**SOLICITAÇÃO ESCRITA**
No trecho sobre redes de wi-fi público apresentado abaixo, enumere as localidades cujo número de pontos de conexão é comparado ao do Rio, indicando a quantidade informada para cada uma.

**TRECHO DO TEXTO**
O serviço do Rio não resiste a uma comparação com outras
cidades, bem mais conectadas. Em São Paulo, nos últimos anos, a prefeitura
instalou 120 pontos de conexão. Segundo uma pesquisa feita há dois meses,
apenas 12 deles apresentaram problemas de conexão. Em relação a outros países,
a disparidade nos faz parecer na pré-história digital. Paris tem cerca de 200
pontos de acesso à rede wi-fi. Em Nova York, são 140. Em Seul, capital da
Coreia do Sul, e Taiwan, na China, há mais de cinco mil pontos com redes de
wi-fi público.
31% DOS MUNICÍPIOS DO RIO TÊM REDE ABERTA
Apesar de a capital apresentar uma rede ínfima de banda
larga, no estado o panorama é melhor. Segundo pesquisa mais recente do IBGE, de
2013, dos 92 municípios fluminenses, 29 (31% do total) têm rede aberta de
internet sem fio. Proporcionalmente, é o maior percentual do país. São Paulo
lidera em números absolutos: 143 cidades têm wi-fi gratuito, de um total de 645
municípios.
— Essa liderança dos municípios diz respeito ao trabalho das
prefeituras, não do estado. Fazer rede de wi-fi gratuito na cidade é muito caro
— diz o engenheiro eletrônico Claudio Sá de Abreu. — A grosso modo, existem
dois tipos de rádios wi-fi: o modelo mais em conta custa R$ 1 mil, e o outro, R$
10 mil. O primeiro, pelo preço, é mais usado quando vão montar uma rede
pública. O problema é que ele não suporta mais de 30 pessoas na rede. O segundo
usa um sistema inteligente que, quando registra cem pessoas conectadas,
direciona o fluxo para outro.

**EXTRATO DE DADOS**
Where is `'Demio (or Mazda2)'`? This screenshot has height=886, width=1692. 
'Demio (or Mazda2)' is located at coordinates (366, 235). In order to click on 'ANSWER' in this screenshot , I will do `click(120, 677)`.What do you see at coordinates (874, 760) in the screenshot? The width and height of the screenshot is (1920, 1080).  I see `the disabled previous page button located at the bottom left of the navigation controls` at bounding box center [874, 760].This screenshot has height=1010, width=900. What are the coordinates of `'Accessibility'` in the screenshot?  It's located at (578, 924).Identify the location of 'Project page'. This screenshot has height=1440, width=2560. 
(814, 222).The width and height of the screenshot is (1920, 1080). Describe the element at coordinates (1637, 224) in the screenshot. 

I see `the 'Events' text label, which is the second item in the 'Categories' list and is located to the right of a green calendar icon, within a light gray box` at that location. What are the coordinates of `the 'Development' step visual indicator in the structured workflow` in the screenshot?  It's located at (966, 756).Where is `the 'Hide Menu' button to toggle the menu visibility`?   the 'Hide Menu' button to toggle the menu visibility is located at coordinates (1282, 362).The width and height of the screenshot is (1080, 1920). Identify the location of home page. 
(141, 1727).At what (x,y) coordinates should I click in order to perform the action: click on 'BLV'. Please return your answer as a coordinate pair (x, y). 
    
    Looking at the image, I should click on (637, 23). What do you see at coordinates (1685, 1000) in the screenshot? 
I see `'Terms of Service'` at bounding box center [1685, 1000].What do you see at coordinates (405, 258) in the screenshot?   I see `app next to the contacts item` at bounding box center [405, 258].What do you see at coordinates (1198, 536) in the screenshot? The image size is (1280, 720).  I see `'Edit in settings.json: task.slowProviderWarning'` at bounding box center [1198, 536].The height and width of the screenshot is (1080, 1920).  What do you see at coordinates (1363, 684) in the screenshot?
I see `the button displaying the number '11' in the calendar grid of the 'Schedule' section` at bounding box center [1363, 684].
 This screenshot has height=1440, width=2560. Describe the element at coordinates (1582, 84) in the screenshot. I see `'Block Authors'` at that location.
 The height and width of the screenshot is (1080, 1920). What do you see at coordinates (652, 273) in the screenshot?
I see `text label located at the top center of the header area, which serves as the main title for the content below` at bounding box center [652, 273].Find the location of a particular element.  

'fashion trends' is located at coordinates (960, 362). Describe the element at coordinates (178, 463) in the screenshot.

**RESPOSTA À SOLICITAÇÃO**
- São Paulo: 120 pontos de conexão
- Paris: cerca de 200 pontos de acesso
- Nova York: 140 pontos
- Seul: mais de cinco mil pontos (número informado em conjunto com Taiwan)
- Taiwan: mais de cinco mil pontos (número informado em conjunto com Seul)